In May he learned that his tenure bid had been denied, a decision he believes was heavily influenced by what he considers a libelous campaign to discredit him.
In the lawsuit, Ibrahim’s lawyer said his client’s accusers had portrayed him without evidence as someone who “manipulated vulnerable young women into sleeping with him.” His sex life, the lawsuit states, is no one’s concern and “certainly should not have been brought to his place of employment or his tenure-review process.” As the case has splashed across social media and local newspapers, “all potential employers, regardless of the field, can find out about the rumors in the click of a mouse.”

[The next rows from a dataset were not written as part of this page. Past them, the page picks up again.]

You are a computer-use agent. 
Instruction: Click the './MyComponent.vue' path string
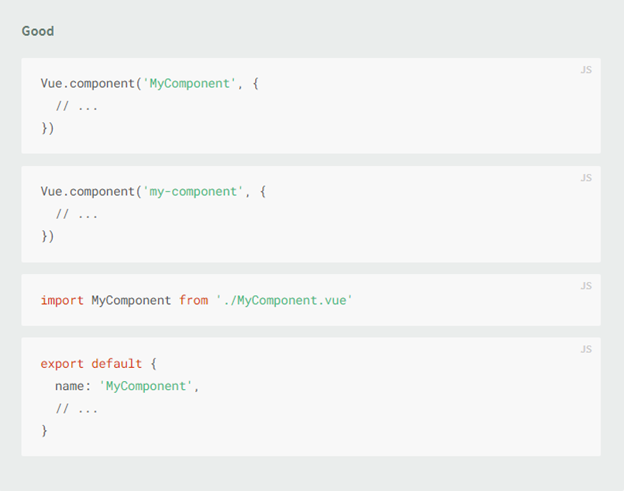point(284,300)
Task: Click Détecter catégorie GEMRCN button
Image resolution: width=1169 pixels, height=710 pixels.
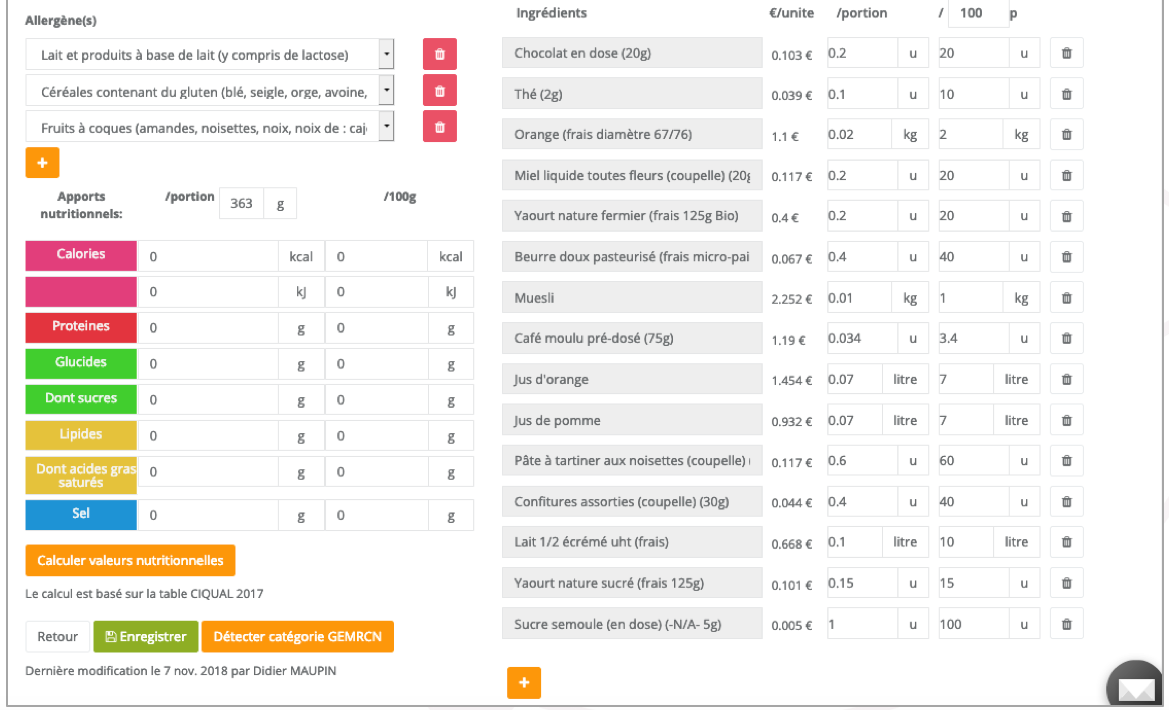Action: pos(297,637)
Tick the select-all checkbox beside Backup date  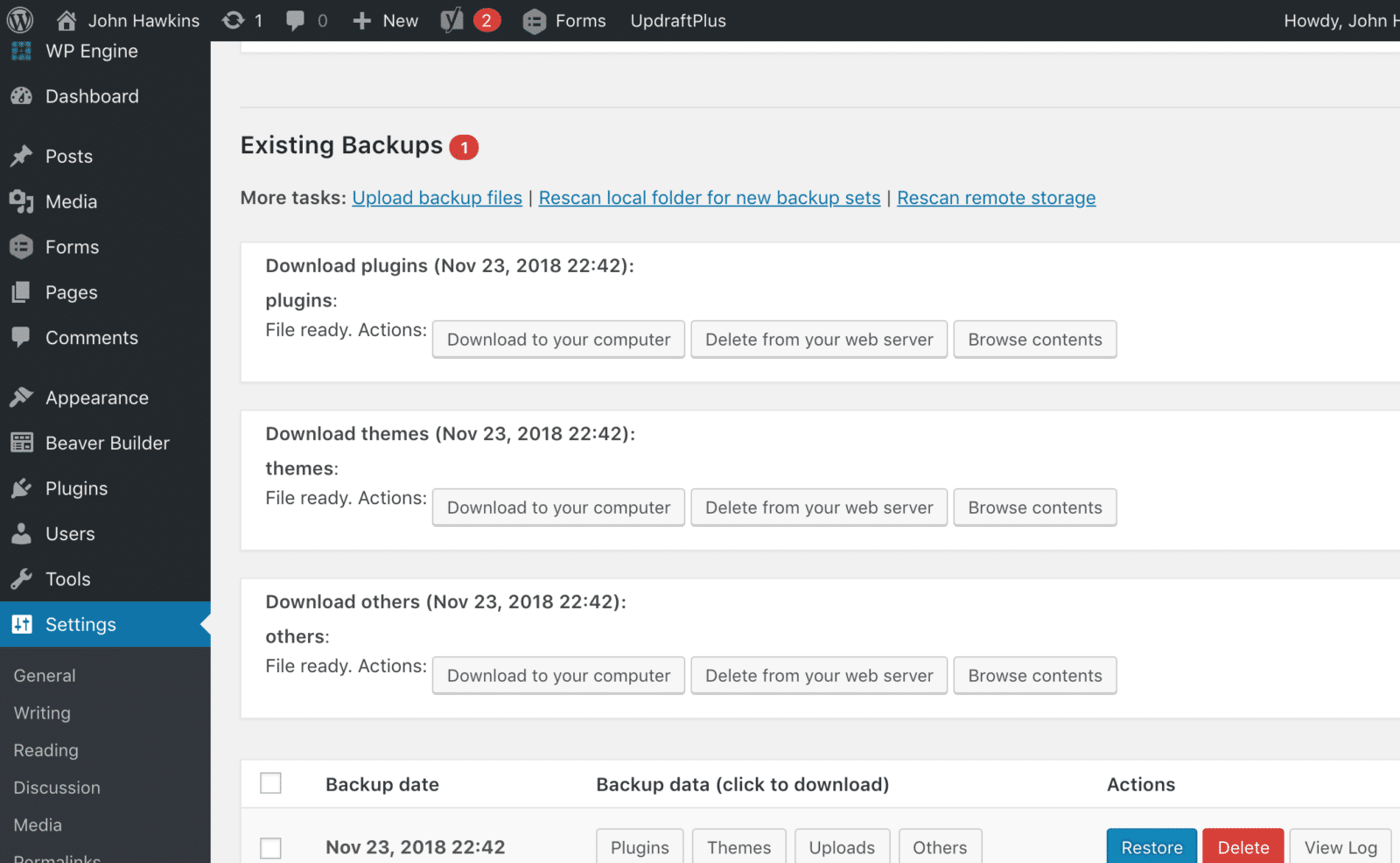pyautogui.click(x=271, y=783)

A central question in this case and similar ones is whether a consensual relationship is possible between an undergraduate student and a professor, given the inevitable power difference between them. When rumors circulated that Ibrahim had been sexually involved with multiple students, he was branded a rapist and predator. His lawyer thinks that’s unfair and a sign that the #MeToo movement has gone too far. Ibrahim’s accusers counter that such behavior shouldn’t be tolerated and that students and faculty members have a duty to warn one another when someone who abuses his authority poses a danger to students.
‘A Message to Survivors’
Carly N. Mee, interim executive director of the victims’-rights group SurvJustice, says that “there’s definitely been an uptick” in defamation suits, which she views as a strategy to silence survivors. “It sends a message to survivors that if they file a complaint, they’re going to put themselves at risk for a huge emotional and financial burden even if they’re telling the truth.”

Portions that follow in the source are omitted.